All of the records below are to be output exactly; no image belongs in the result.

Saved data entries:
++++

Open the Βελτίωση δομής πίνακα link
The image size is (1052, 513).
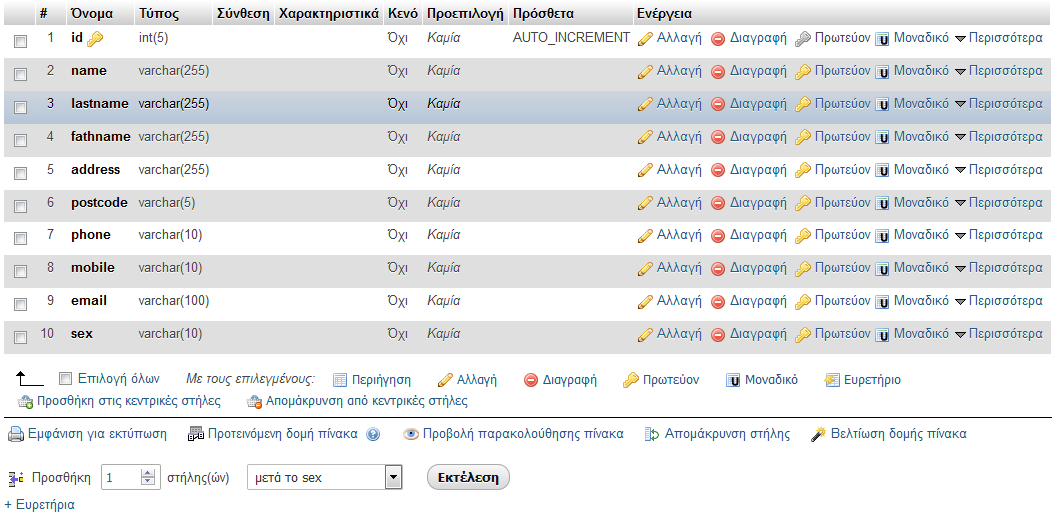[x=898, y=434]
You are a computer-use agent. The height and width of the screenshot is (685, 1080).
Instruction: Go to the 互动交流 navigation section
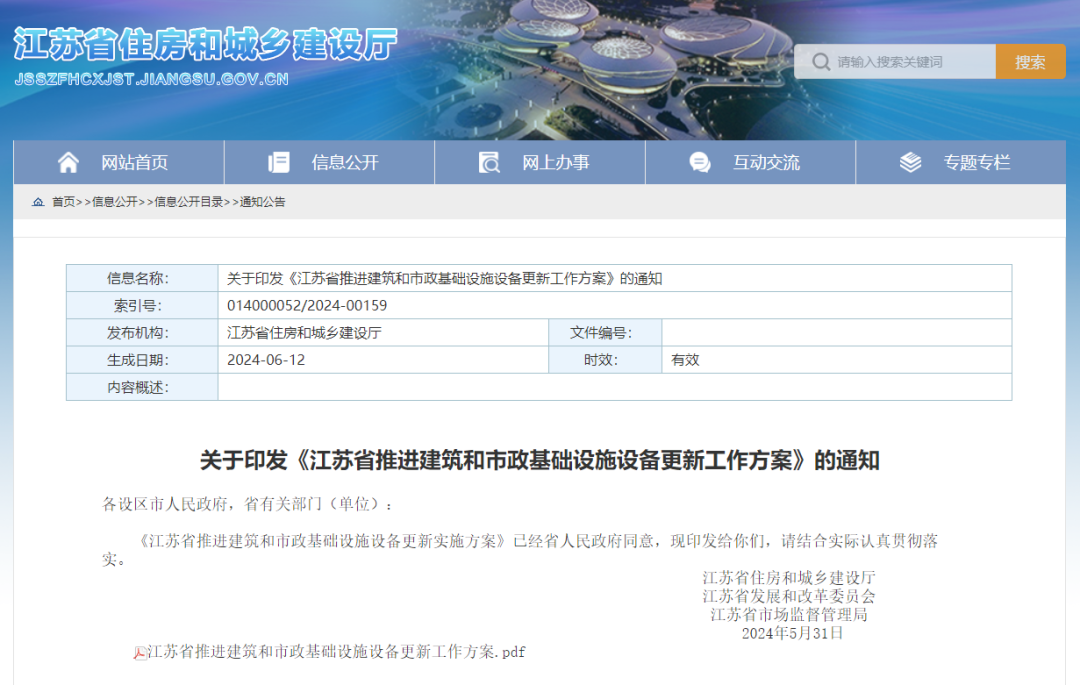766,162
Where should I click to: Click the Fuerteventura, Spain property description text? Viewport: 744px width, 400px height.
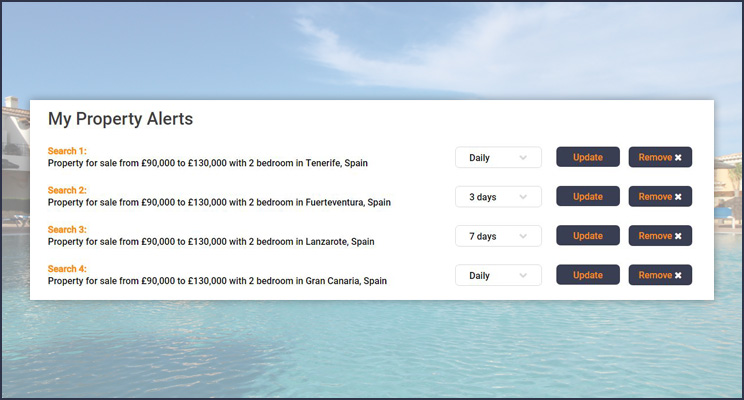tap(219, 202)
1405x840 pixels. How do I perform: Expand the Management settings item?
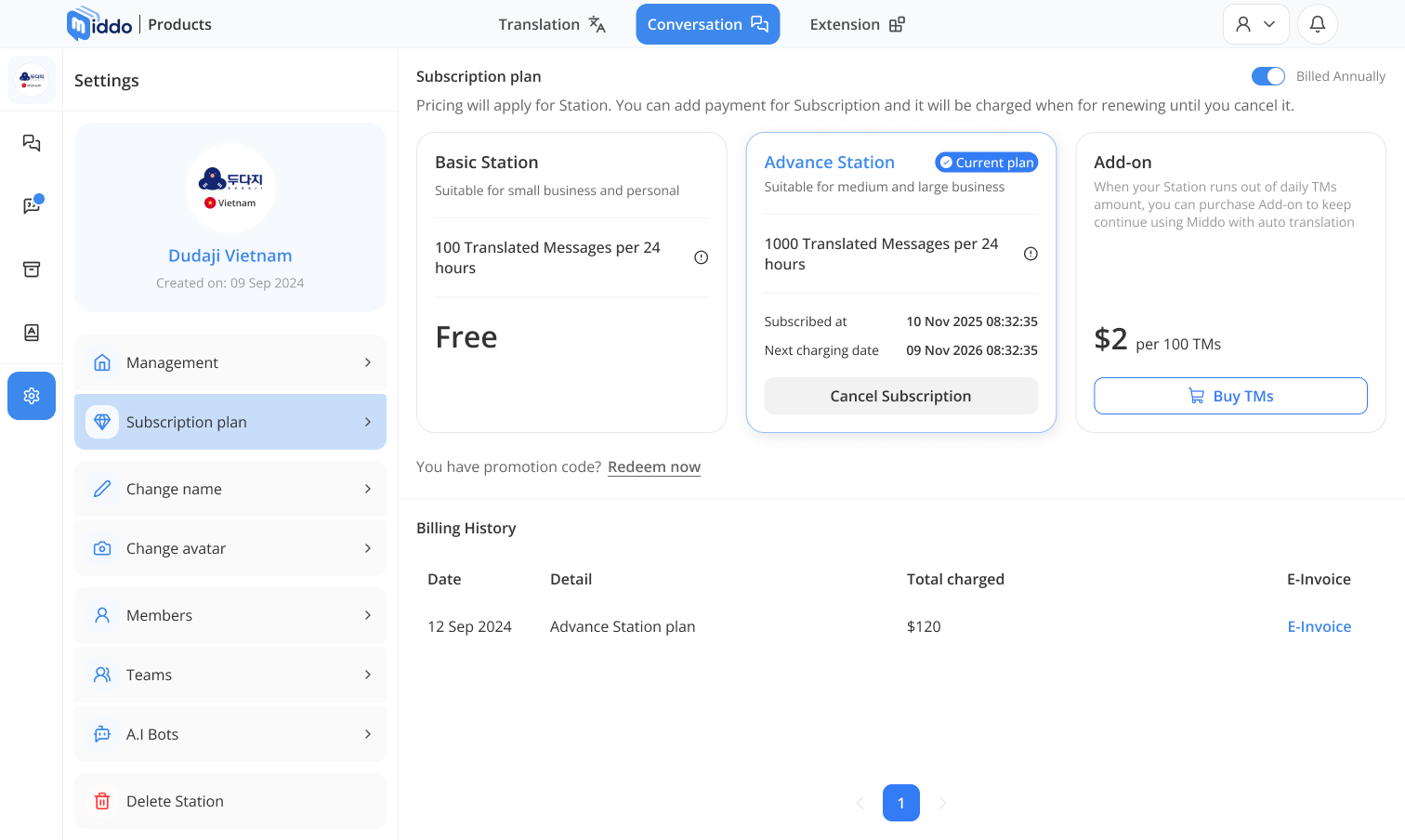[230, 362]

++++

### SOLUTION FOR THIS TASK
Open the Βελτίωση δομής πίνακα link
The image size is (1052, 513).
[x=898, y=434]
You are a computer-use agent. The height and width of the screenshot is (685, 1080).
Instruction: Go to the 互动交流 navigation section
766,162
Where should I click to: Click the Fuerteventura, Spain property description text? Viewport: 744px width, 400px height.
tap(219, 202)
1405x840 pixels. How do I perform: Expand the Management settings item?
[230, 362]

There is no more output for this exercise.